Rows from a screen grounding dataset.
** start **
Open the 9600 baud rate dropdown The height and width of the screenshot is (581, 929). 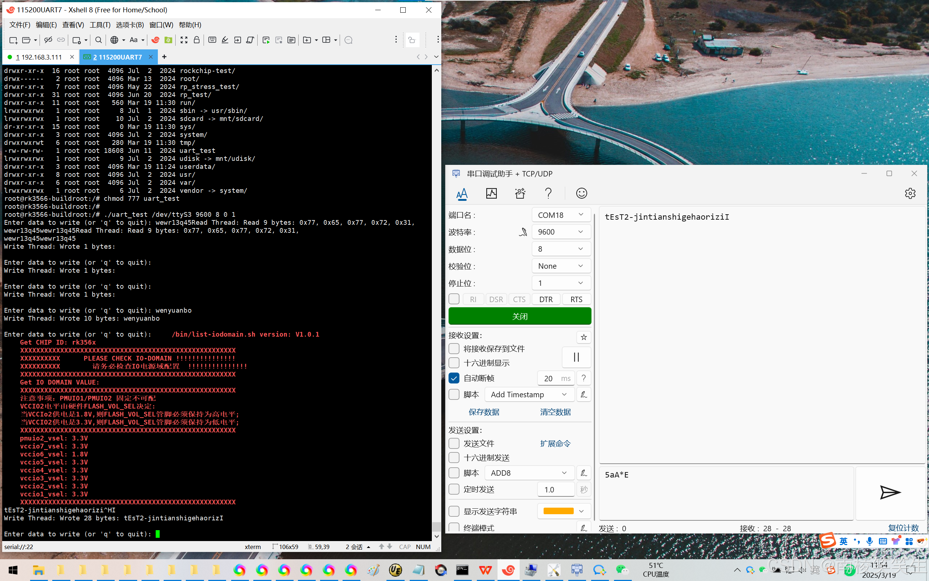click(x=561, y=232)
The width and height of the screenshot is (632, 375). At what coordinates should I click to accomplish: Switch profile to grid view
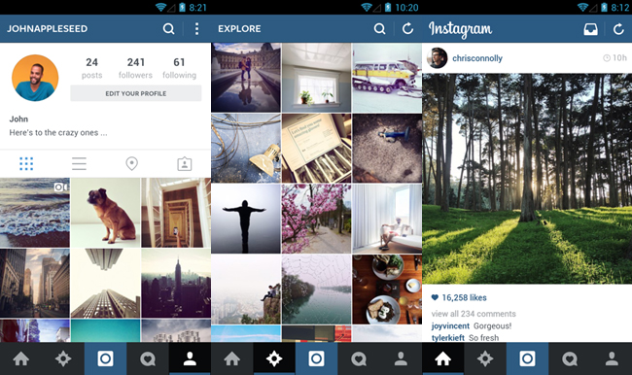[x=26, y=163]
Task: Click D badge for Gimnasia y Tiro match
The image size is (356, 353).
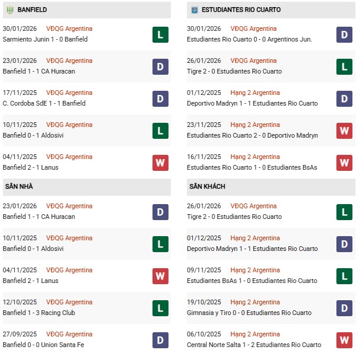Action: (344, 308)
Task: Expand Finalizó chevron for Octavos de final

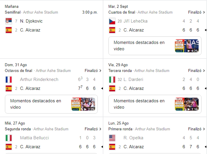Action: [x=100, y=71]
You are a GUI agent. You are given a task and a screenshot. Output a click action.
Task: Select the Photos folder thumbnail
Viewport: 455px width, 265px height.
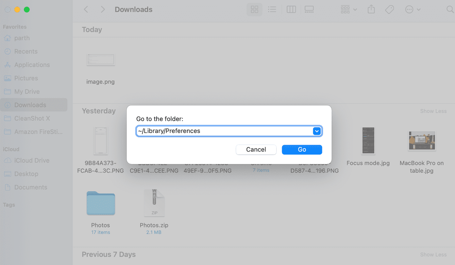pyautogui.click(x=101, y=203)
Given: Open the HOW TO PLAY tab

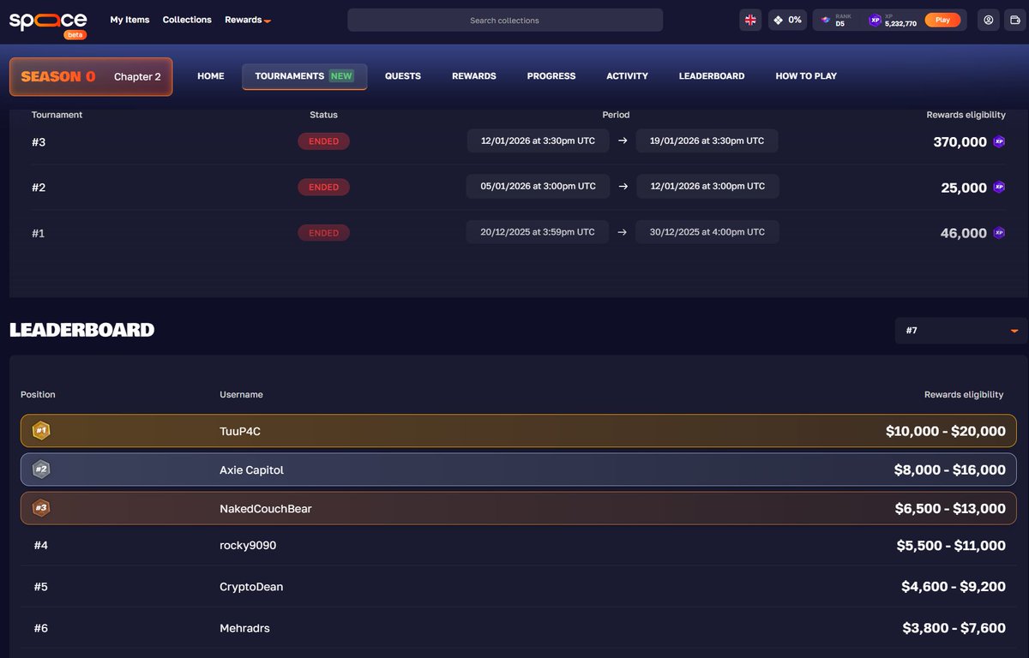Looking at the screenshot, I should click(805, 75).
** end **
TASK TO COMPLETE. Convert the stretch from the entry containing "Task: Click D badge for Gimnasia y Tiro match" through the end of the entries into a two-column CSV with the headers instruction and reply. Give one row per entry, put each value in its own quoted field with line breaks replaced by spaces, and omit the pictures.

ANSWER TO THIS EXERCISE.
instruction,reply
"Task: Click D badge for Gimnasia y Tiro match The image size is (356, 353).","Action: (344, 308)"
"Task: Expand Finalizó chevron for Octavos de final","Action: [x=100, y=71]"
"You are a GUI agent. You are given a task and a screenshot. Output a click action. Task: Select the Photos folder thumbnail Viewport: 455px width, 265px height.","pyautogui.click(x=101, y=203)"
"Given: Open the HOW TO PLAY tab","Looking at the screenshot, I should click(805, 75)."